Vanali stared thoughtfully at Elaine for a while, mulling over what she had said. Her words changed Vanali's plans.
"Why do you think of all these things?" Nate asked Elaine.
"I was a poli-sci student at university," Elaine told him. "I love politics. Not to actually be involved in them, but the theory stuff. Where politics actually work."
"I did not know that about you."
"Well what about you? Weren't you a university student? I have no idea what you did before either?"
"I was a civil engineer."
"No kidding. So, could you make a waffle machine? Because I've been really craving a waffle lately, and every time I have breakfast I just keep wishing someone would invent the waffle machine in this world already."
"Um… no. Not really. I have no idea how waffle machines are constructed," Nate answered.
"It would be hard to build one with the technology form here," Vanali cut in. "I used to like to tinker with mechanical things, radios, vcr's and the like. You'd have to make everything from scratch here."
"So… Not very likely I'm ever going to get waffles again?" Elaine asked sadly.
"Well, you could just ask a blacksmith to make you a waffle iron and make them over the fire," Vanali pointed out.
Elaine grinned at her. "How did I not think of that? You, my friend, are a genius. Solving the people's problems, like a real queen."

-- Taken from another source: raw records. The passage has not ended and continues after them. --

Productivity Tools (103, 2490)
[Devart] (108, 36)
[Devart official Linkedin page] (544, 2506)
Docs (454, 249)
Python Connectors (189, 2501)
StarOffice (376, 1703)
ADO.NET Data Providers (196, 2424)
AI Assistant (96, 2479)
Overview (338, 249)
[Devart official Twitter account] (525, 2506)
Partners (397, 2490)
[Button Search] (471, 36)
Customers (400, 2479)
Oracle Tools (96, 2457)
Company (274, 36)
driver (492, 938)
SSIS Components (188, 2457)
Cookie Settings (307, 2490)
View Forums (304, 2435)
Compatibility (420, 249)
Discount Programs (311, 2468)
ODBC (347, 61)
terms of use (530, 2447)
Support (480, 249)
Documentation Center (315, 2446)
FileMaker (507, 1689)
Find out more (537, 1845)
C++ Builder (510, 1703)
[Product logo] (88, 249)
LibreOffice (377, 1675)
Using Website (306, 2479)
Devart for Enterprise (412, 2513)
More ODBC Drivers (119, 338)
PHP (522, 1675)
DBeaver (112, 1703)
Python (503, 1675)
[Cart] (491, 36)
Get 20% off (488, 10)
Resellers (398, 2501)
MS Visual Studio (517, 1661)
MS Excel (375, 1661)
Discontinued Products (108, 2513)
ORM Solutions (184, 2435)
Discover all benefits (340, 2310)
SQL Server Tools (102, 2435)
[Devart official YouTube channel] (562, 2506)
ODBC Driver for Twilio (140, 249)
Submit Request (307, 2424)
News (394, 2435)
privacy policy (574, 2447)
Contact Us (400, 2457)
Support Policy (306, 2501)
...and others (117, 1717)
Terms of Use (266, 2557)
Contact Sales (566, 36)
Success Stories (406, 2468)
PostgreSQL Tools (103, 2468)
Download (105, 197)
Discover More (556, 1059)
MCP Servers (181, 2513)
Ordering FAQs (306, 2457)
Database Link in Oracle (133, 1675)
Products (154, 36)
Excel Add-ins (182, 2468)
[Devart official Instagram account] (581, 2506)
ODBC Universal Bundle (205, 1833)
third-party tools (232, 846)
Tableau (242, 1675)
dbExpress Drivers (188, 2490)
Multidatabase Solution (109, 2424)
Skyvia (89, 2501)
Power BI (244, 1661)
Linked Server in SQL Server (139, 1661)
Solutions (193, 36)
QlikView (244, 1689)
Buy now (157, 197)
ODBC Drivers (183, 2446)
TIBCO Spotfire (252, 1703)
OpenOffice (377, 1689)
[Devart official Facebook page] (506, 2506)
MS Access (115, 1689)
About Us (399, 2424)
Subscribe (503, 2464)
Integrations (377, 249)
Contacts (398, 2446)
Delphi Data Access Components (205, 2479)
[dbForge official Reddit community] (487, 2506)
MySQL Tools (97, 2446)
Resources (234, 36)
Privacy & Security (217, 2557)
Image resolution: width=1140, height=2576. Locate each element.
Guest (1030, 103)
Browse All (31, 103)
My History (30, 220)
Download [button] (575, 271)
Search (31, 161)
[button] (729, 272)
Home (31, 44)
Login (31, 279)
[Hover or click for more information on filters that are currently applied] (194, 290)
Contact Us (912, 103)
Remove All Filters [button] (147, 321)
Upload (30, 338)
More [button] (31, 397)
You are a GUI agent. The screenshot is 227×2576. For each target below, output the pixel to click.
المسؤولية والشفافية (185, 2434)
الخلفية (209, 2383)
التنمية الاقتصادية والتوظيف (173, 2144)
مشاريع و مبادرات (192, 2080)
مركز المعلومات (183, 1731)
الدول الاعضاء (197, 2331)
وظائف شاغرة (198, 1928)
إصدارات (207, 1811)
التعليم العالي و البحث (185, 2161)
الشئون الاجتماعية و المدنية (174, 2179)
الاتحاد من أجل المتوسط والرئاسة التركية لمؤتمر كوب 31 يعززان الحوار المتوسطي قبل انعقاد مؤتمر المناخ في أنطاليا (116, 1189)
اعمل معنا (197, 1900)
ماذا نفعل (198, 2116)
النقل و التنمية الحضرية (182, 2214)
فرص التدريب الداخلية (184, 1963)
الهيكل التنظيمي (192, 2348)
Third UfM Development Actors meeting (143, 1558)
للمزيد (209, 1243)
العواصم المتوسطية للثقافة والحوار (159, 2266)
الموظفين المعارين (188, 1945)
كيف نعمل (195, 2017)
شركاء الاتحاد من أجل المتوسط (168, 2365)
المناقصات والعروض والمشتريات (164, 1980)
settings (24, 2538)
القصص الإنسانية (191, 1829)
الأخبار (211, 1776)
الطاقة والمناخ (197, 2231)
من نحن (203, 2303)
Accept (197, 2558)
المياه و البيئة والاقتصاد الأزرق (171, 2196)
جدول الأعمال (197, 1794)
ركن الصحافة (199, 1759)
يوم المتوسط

"I don't think that's a problem a queen should have to deal with," Nate said flatly. "You're being ridiculous again."
"Haha! You've missed me, admit it!" Elaine prodded him. He just smiled and shook his head. Vanali suddenly felt like she would burst into tears. Seeing these two, being around people who were just so… normal. So much like life back on Earth, where there were no revolutionary problems, not in her world, where you could just spend your days goofing around, talking, working sure, but even then, she would never have to be queen, responsible for so many lives and deaths.
"I was going to kill myself, after destroying the Magistrate," Vanali said quietly. She hadn't really meant to say it, but she was still weak sometimes, and she would say things before she had time to stop herself. Elaine and Nate both stopped smiling and stared at her, though Nate was still half-smiling Vanali noticed. His scars made him always happy, she thought. Nothing like her scars. "I thought it would be the way to make things right, after all I did." She turned to smile at Elaine. "But you, you ruined my plans! Now I have to live, damn it, and do all this work getting the country back in order!" She laughed, and when Elaine started to speak, she held up her hand to stop her. "No wait, I'm not being crazy again, I promise. And I didn't tell you that to get pity or anything. I actually didn't really mean to say that. What I really wanted to say was thank you. Really."
Elaine nodded. "What are friends for?"
"Are we friends?" Vanali asked.
"Sure, if you want to be," Elaine said, at the same time Nate said, "Of course we are!"
Nate looked at Elaine, and then at Vanali, and he blushed. Vanali started to laugh, a good laugh, one that came from bubbles in her stomach and warmed her bones, not the brittle, spiteful laugh she had grown used to of late. She had forgotten how good it felt to laugh properly.
When Elaine and Nate had left Vanali went to Therese and took the old maid's hand in hers. Therese looked up at her with tears in her eyes. "I know I should scold you for planning to commit suicide," Therese said, "but I'm just so happy to hear you laughing again."
Vanali knelt down and put her head on Therese's lap. "I'm sorry," she said softly. "You're going to have to put up with me for a while longer yet."